On July 18, 2013, the city of Detroit, Michigan declared bankruptcy.1 The city’s debt stood at $18.5 billion, more than four times greater than any other municipal bankruptcy since the modern bankruptcy code was adopted by congress.2 Despite the magnitude of the economic and social impacts of municipal bankruptcy, the topic is not diffusively understood. This two-part blog series will attempt to shed light on the municipal bankruptcy process and the legal mechanisms by which a municipality can default on its debt. In this current post, I will introduce the history of municipal bankruptcy provisions, their evolution to the current standard, and describe how these provisions vary between states.
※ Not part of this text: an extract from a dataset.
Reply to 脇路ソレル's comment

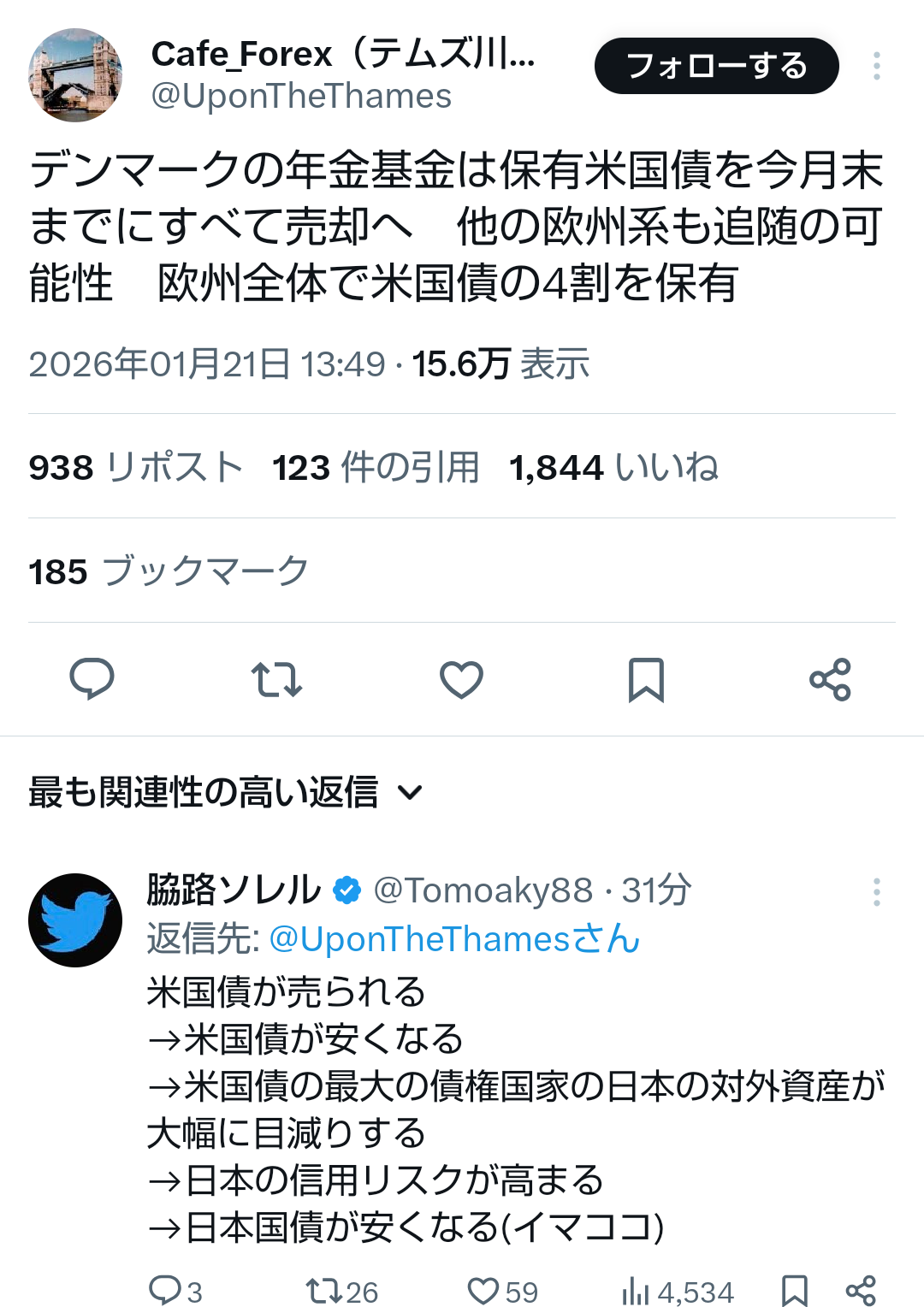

States are entitled to set up their own respective governmental structure, such as cities, townships, or villages, etc. These entities are considered legal corporations and are eligible to file bankruptcy.3 This was not always the case. Prior to the Great Depression, when municipalities were unable to service their debt, creditors would pursue an action of mandamus in court.4 If the creditors were successful, the action of mandamus would force the municipality to increase taxes on residents in order to increase revenues.5 When the Great Depression struck this solution was no longer feasible. Decreased land value reduced municipal revenues from property taxation. Likewise, high unemployment cleaned out municipal coffers. The solution: municipal bankruptcy. In United States v. Bekins, the Supreme Court upheld Congress’ Municipal Corporation Bankruptcy Act, holding that the statute did not violate the Tenth Amendment.6 The Bekins court found that the statute was properly redrafted (compared to prior unconstitutional versions) to avoid infringing on state sovereignty, leaving it up to individual states to draft municipal bankruptcy codes as they saw fit.7

Currently, there are five conditions that must be met before a municipality can declare bankruptcy.8 The first is that the municipality must have specific authority to file for Chapter 9 bankruptcy under its respective state law.9 States have utilized that power in different ways. They either allow municipalities to declare bankruptcy through blanket authorization, or require set conditions to be met before the municipality can declare bankruptcy.10 Turning back to Detroit as an example, Michigan falls under the latter category. Governor Rick Snyder was required under Michigan Statute §141.1213 to approve Detroit’s bankruptcy before the city could default on its debt.11

In addition to Michigan, fifteen other states have set statutory conditions that must be met before a municipality can declare bankruptcy.12 Though the specific mechanisms vary by state, they generally fall into two categories: the taxing agency desiring bankruptcy must pass a resolution, or the bankruptcy declaration must receive approval by the governor or another state official.13 Twelve states provide complete authorization to municipalities to declare bankruptcy without state oversight.14 The remaining states do not authorize municipal bankruptcy, leaving creditors and defaulted debtors to renegotiate the debt without the supervision and legal mechanisms provided by a bankruptcy court.15

As municipalities face fiscal pressure to meet obligations such as unfunded pension plans, creditors may deal with them differently depending on their respective state’s bankruptcy code. The twenty-two states that do not currently authorize municipal bankruptcy should reconsider their respective stance on the matter lest they leave their municipalities with unreasonably limited financial flexibility in the face of a crisis. The interest rates two equally credit worthy municipalities pay to creditors may be substantially different, depending on how creditors factor in the possibility of their contractual terms being renegotiated in bankruptcy. In my next blog post, I will analyze Detroit’s bankruptcy proceeding and highlight important takeaways which may be indicative of how future municipal bankruptcies will play out.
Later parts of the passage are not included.